Convert the records into a two-column CSV with the columns "record_text" and "answer", one row per record, covering only the part that opens with the line containing "1456x812 pixels. At" and runs through the end of the records. Put each field in quotation marks, replace line breaks with spaces, and leave out the pictures.

——————

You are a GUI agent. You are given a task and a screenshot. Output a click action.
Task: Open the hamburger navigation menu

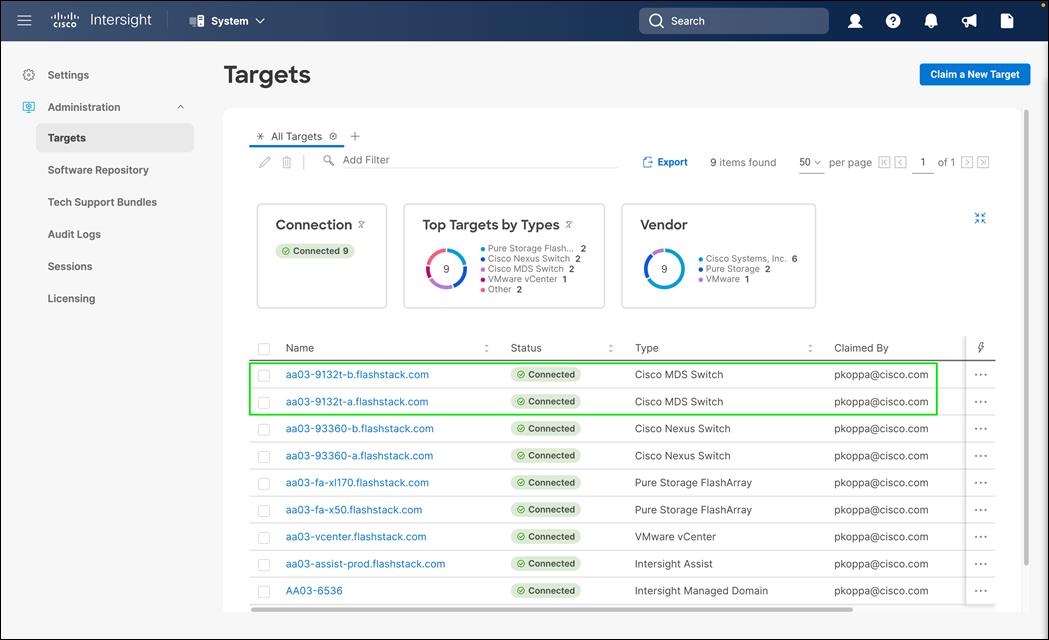pyautogui.click(x=24, y=20)
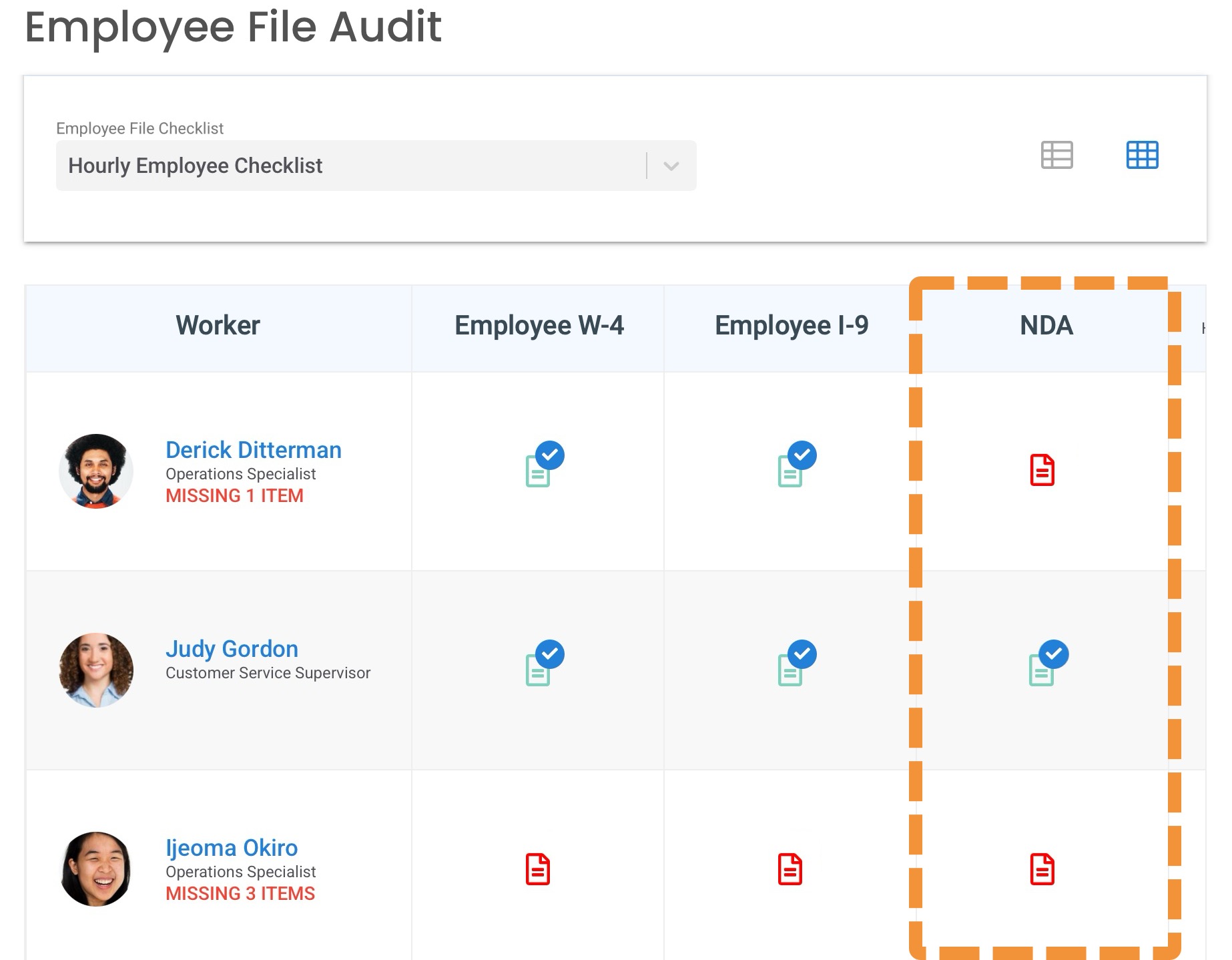Switch to the grid view layout icon
This screenshot has width=1232, height=960.
tap(1142, 155)
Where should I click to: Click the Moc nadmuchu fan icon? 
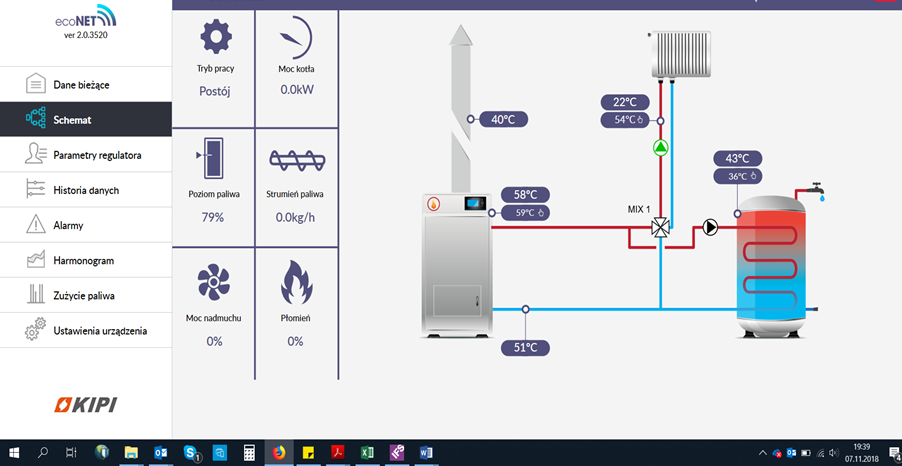point(213,282)
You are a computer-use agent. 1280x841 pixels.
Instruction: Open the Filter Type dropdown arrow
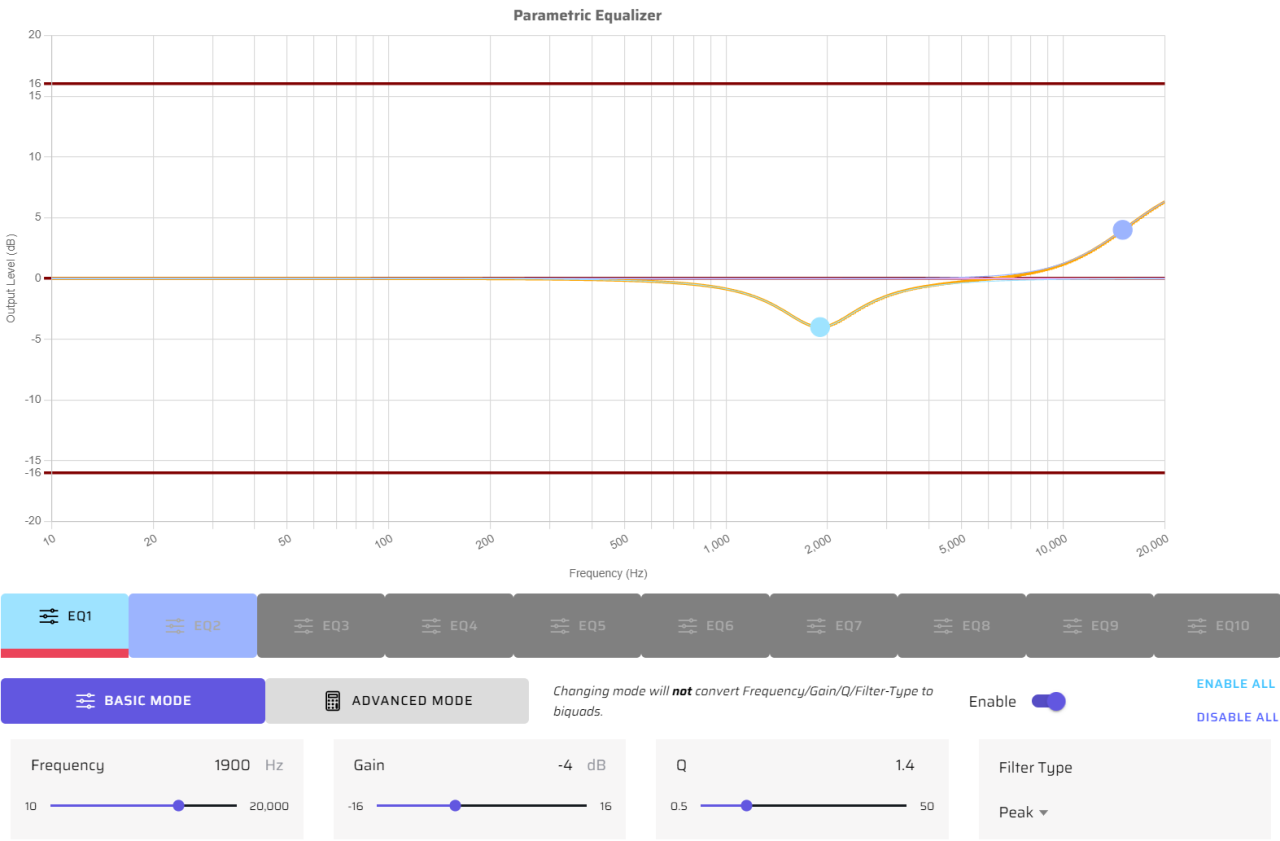click(1044, 813)
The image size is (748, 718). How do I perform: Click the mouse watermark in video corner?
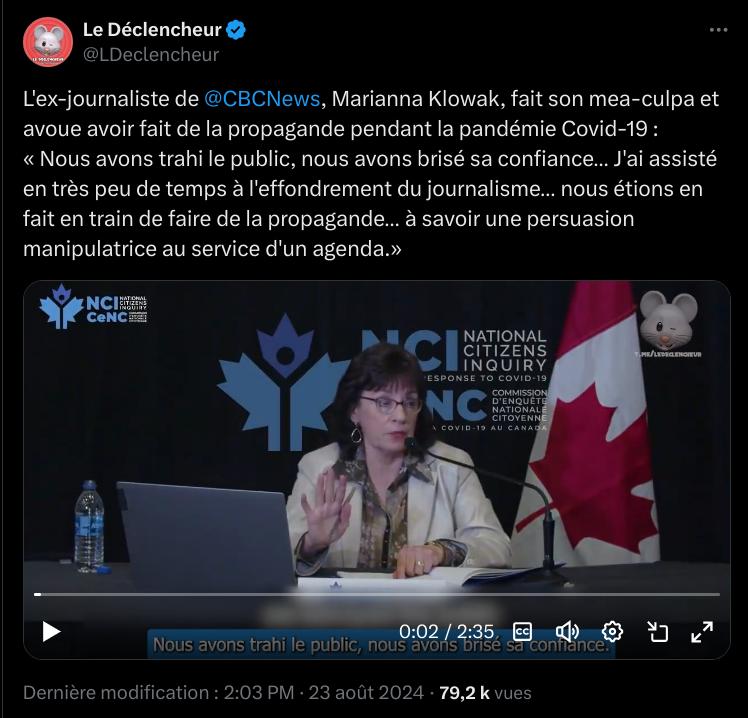tap(668, 323)
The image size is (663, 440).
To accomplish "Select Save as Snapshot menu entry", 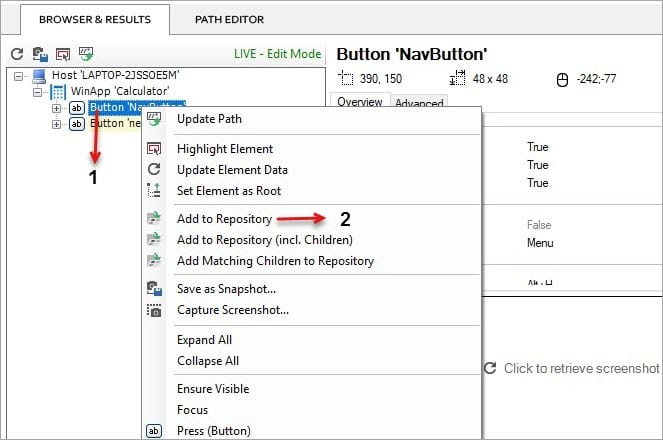I will coord(226,289).
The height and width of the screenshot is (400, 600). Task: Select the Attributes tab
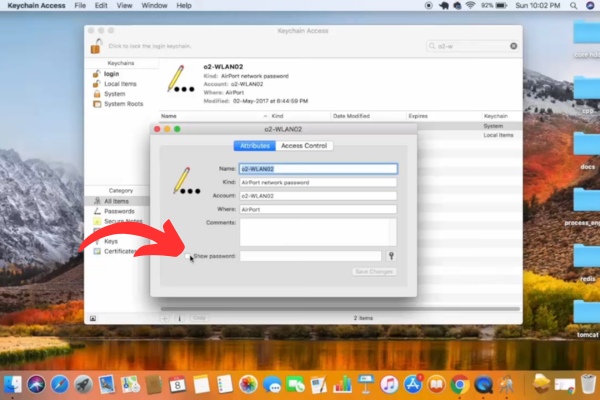tap(255, 146)
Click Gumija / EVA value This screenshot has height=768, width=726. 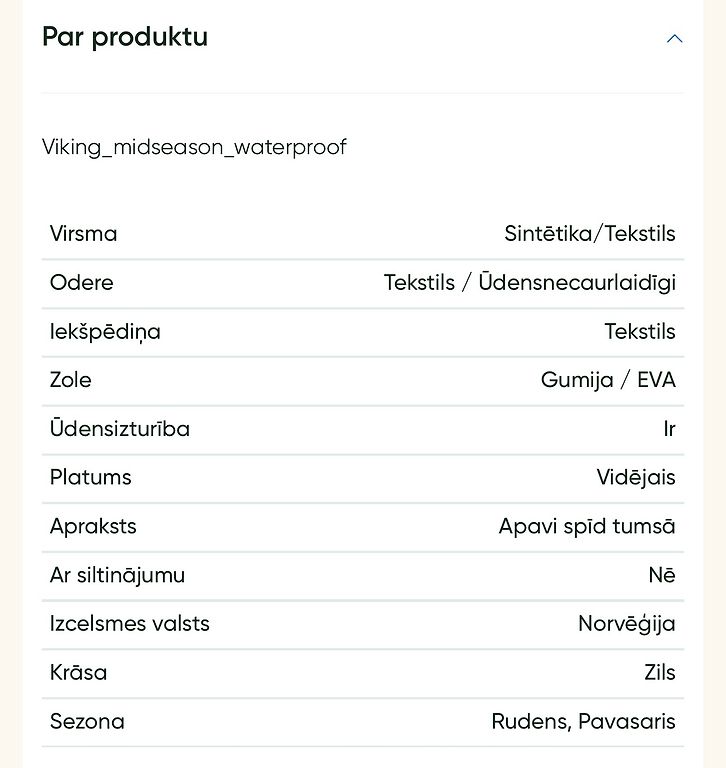[608, 380]
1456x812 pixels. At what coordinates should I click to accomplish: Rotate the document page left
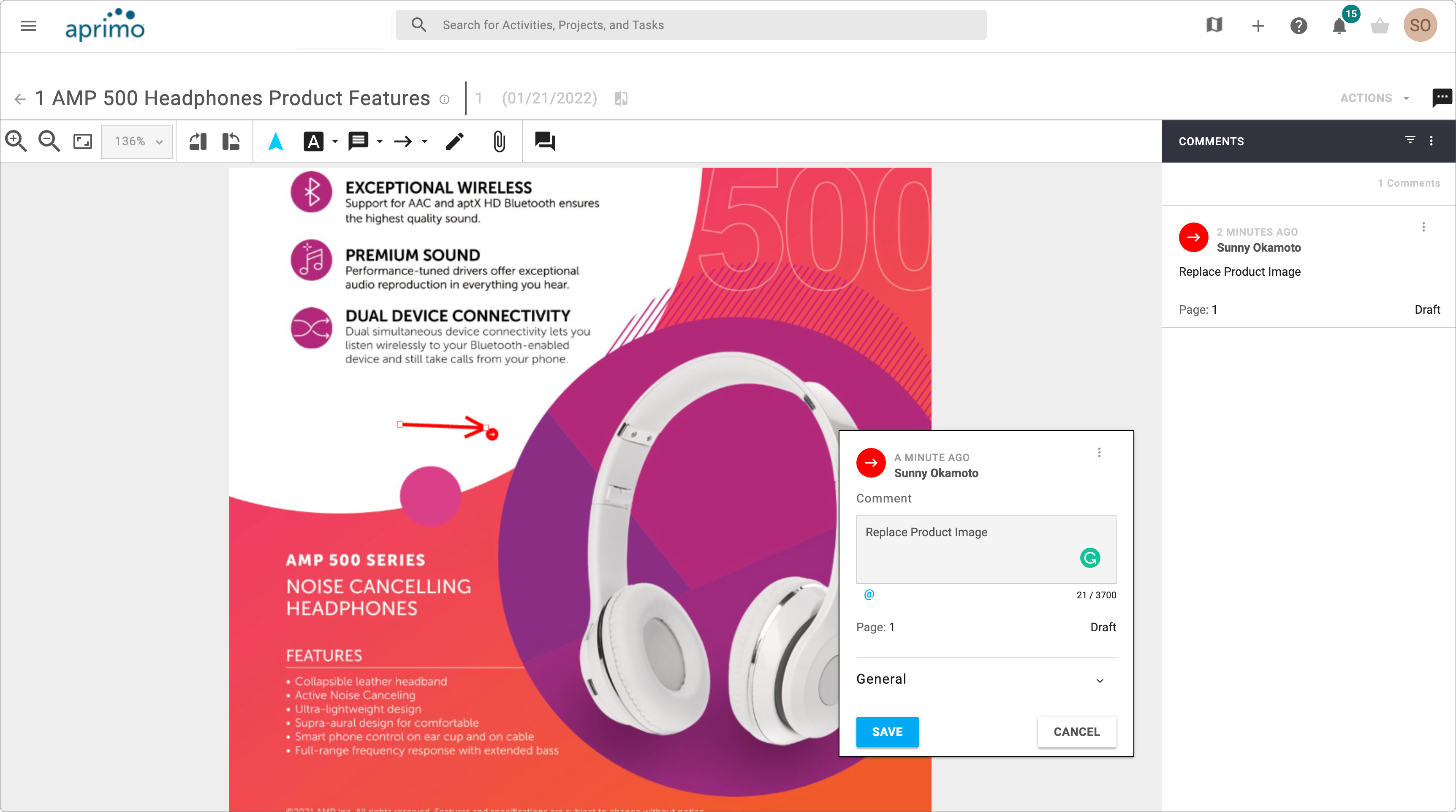coord(197,141)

——————

▶ TASK SOLUTION
record_text,answer
"1456x812 pixels. At what coordinates should I click to accomplish: Rotate the document page left","coord(197,141)"